A hard-tier problem at 30% community acceptance, tagged with Array, Two Pointers, Binary Search. Reported in interviews at Intuit and 0 others.

Founder's read

Maximum Total Beauty of the Gardens is a hard array problem that looks deceptively straightforward until you realize the greedy approach fails. You're given two arrays representing flower and tree costs, and you need to maximize beauty under a budget constraint. Intuit has asked this problem. The acceptance rate sits at 30%, which tells you that most candidates either brute-force and time out, or miss the critical insight about how to pair flowers and trees optimally.
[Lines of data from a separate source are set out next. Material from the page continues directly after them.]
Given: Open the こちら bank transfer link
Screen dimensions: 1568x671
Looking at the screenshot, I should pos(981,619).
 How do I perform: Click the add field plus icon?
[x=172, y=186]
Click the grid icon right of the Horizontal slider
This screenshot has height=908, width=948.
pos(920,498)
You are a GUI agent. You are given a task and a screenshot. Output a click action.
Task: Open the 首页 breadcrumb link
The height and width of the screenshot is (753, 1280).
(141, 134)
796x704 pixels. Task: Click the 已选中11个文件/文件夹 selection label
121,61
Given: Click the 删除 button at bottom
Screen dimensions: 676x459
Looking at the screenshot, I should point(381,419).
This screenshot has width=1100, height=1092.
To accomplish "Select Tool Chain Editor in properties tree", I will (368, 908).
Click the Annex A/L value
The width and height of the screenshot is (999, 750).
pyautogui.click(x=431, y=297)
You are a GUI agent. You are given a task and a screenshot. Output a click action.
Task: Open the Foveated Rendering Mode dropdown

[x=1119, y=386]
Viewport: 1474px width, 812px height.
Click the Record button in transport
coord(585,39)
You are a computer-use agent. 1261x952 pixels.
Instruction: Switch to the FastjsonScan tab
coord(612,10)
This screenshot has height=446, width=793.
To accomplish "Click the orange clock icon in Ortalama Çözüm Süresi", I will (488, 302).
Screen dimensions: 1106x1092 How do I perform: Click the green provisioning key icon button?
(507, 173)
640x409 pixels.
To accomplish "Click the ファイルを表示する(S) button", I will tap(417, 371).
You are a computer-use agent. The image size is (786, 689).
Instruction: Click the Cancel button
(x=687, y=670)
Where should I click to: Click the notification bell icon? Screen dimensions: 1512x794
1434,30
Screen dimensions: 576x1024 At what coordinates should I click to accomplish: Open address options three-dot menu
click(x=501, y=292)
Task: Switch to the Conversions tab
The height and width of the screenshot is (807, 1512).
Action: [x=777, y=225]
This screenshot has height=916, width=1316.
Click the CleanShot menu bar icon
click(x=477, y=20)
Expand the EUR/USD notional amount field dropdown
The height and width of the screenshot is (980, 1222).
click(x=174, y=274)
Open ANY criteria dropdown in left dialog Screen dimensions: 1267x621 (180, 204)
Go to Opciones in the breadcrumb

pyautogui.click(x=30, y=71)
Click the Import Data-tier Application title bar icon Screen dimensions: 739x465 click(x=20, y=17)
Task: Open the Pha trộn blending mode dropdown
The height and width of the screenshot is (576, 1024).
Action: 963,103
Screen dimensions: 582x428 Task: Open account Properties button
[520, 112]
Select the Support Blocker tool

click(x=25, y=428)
If this hits your live assessment and you blank on the pattern, StealthCoder solves it in seconds, invisible to the proctor.

Companies asking
1
Difficulty
HARD
Acceptance
30%

Companies that ask "Maximum Total Beauty of the Gardens"

If this hits your live OA

Maximum Total Beauty of the Gardens is the kind of problem that decides whether you pass. StealthCoder reads the problem on screen and surfaces a working solution in under 2 seconds. Invisible to screen share. The proctor sees nothing. Built by an Amazon engineer who realized the OA tests how well you memorized 200 problems, not how well you code.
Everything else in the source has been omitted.